Novartis & Bristol-Myers Squibb to collaborate on cancer treatments
Posted: 7 June 2017 | | No comments yet
Novartis has entered into a research collaboration in which Bristol-Myers Squibb will investigate the safety, tolerability, and efficacy of Mekinist…
Novartis has entered into a clinical research collaboration in which Bristol-Myers Squibb will investigate the safety, tolerability, and efficacy of Mekinist (trametinib) in combination with Opdivo (nivolumab) and Opdivo + Yervoy (ipilimumab) regimen.
These drugs are being used as a potential treatment option for metastatic colorectal cancer in patients with microsatellite stable tumours where the tumours are proficient in mismatch repair (MSS mCRC pMMR).
Under the terms of the agreement, the study will be conducted by Bristol Myers-Squibb and is expected to establish recommended dose regimens and the preliminary anti-tumour activity of the combination therapies. Both Bristol Myers-Squibb and Novartis will evaluate the results to determine optimal approaches and potential clinical development of these combinations.
“Novartis has a longstanding heritage in exploring the combination of medicines to broaden our knowledge of mutational driven cancers and develop innovative treatments,”
said Vas Narasimhan, MD, Head, Global Drug Development and Chief Medical Officer, Novartis. “Along with our ongoing internal immuno-oncology efforts, the expansion of our collaboration with Bristol-Myers Squibb further advances our collective goals to advance the science and to support patients in need.”

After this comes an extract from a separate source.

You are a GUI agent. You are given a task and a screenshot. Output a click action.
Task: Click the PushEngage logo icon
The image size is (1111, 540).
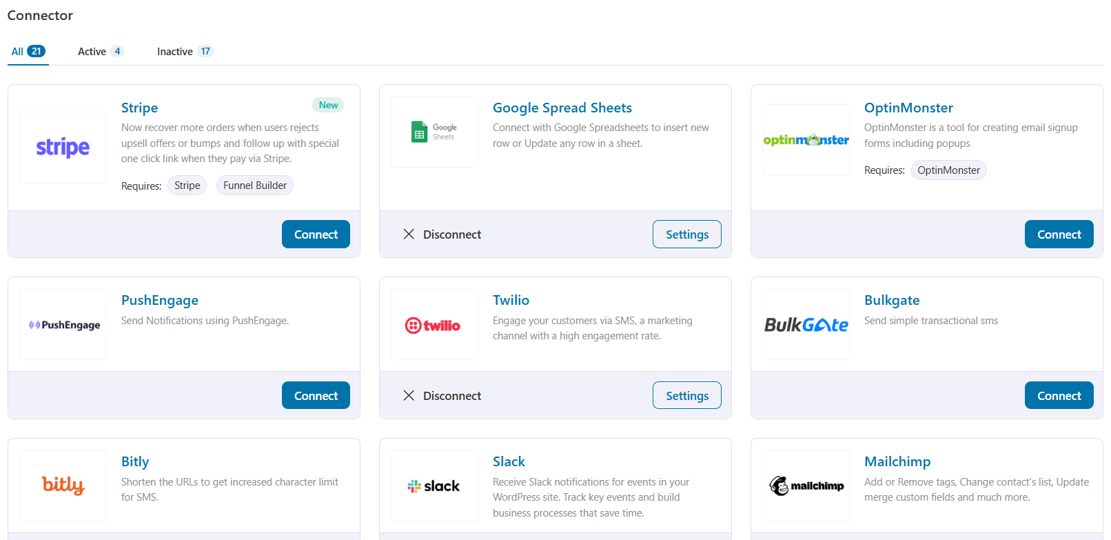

Mekinist is a kinase inhibitor indicated, as a single agent or in combination with dabrafenib, for the treatment of patients with unresectable or metastatic melanoma with BRAF V600E or V600K mutations as detected by an FDA-approved test. Mekinist is not indicated for treatment of patients who have received prior BRAF-inhibitor therapy. Mekinist can cause serious side effects including new primary malignancies (cutaneous and non-cutaneous), haemorrhage, inflammation of the colon and perforation of the intestines, blood clots in the legs, cardiomyopathy, eye toxicity, interstitial lung disease, serious fevers, serious skin toxicity, hyperglycaemia, and harm to a foetus. Some of these side effects can be fatal in rare cases. The most common side effects when Mekinist is used as a single-agent are rash, diarrhoea, and lymphedema.
Opdivo is a programmed death-1 (PD-1) immune checkpoint inhibitor that is designed to uniquely harness the body’s own immune system to help restore anti-tumour immune response. By harnessing the body’s own immune system to fight cancer, Opdivo has become an important treatment option across multiple cancers.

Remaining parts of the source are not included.